====== Показанный материал
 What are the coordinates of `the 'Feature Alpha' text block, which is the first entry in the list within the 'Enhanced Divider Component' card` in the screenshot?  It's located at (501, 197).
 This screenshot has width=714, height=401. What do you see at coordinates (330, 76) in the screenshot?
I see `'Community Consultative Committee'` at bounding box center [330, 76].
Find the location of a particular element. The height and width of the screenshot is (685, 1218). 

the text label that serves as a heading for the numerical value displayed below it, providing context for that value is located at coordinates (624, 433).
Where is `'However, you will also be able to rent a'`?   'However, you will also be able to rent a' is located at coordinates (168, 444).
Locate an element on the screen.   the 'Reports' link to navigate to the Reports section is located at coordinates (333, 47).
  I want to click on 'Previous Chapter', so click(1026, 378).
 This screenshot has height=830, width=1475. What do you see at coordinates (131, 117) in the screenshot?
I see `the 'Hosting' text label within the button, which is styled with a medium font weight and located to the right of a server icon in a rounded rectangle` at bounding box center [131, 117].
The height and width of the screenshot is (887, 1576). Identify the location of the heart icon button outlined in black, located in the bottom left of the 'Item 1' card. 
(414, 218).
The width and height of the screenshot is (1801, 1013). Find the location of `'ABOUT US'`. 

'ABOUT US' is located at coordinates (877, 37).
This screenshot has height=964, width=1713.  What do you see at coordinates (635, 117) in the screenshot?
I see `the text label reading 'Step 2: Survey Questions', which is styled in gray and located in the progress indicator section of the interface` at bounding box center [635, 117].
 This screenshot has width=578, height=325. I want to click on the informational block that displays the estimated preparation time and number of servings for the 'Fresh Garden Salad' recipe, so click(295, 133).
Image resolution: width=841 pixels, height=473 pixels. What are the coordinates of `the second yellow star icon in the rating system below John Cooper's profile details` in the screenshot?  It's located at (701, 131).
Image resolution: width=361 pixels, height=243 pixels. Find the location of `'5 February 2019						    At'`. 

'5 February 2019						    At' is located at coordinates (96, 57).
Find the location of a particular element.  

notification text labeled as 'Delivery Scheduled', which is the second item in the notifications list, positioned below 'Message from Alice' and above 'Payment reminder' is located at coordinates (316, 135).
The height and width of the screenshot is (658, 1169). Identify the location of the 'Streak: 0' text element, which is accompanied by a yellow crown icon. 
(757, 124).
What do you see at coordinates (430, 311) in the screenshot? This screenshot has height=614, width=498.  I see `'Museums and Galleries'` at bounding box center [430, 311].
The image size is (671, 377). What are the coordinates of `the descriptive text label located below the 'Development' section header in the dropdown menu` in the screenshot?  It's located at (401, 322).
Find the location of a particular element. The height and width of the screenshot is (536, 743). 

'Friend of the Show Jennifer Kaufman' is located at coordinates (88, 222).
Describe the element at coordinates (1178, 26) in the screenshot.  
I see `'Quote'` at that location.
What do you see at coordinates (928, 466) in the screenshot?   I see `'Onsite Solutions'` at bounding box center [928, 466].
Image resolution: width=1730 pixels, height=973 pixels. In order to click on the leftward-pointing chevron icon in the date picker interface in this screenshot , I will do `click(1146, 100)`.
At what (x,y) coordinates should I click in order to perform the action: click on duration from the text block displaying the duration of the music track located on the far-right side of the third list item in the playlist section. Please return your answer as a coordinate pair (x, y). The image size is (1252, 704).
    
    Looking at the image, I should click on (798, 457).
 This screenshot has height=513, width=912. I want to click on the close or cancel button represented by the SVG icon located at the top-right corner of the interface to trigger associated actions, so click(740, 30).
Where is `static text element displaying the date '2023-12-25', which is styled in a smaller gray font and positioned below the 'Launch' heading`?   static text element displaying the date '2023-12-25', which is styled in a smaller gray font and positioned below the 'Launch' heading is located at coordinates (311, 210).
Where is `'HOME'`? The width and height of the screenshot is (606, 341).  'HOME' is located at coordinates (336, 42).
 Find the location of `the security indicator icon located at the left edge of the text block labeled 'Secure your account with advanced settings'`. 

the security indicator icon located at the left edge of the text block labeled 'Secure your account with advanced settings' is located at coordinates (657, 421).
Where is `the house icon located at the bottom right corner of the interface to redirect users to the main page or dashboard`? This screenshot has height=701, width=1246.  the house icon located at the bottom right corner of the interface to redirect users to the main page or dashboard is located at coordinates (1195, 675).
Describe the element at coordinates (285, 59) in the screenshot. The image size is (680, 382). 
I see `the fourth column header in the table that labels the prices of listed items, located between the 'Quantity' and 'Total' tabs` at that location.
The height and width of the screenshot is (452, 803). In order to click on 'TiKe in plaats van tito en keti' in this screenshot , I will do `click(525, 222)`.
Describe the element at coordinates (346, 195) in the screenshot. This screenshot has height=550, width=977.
============
__Задание и требования__
Продублируйте без изменений строки записей, начиная с самой первой и до строки, содержащей "coordinates (168, 444).", включая обе границы.

__Результат__
 What are the coordinates of `the 'Feature Alpha' text block, which is the first entry in the list within the 'Enhanced Divider Component' card` in the screenshot?  It's located at (501, 197).
 This screenshot has width=714, height=401. What do you see at coordinates (330, 76) in the screenshot?
I see `'Community Consultative Committee'` at bounding box center [330, 76].
Find the location of a particular element. The height and width of the screenshot is (685, 1218). 

the text label that serves as a heading for the numerical value displayed below it, providing context for that value is located at coordinates (624, 433).
Where is `'However, you will also be able to rent a'`?   'However, you will also be able to rent a' is located at coordinates (168, 444).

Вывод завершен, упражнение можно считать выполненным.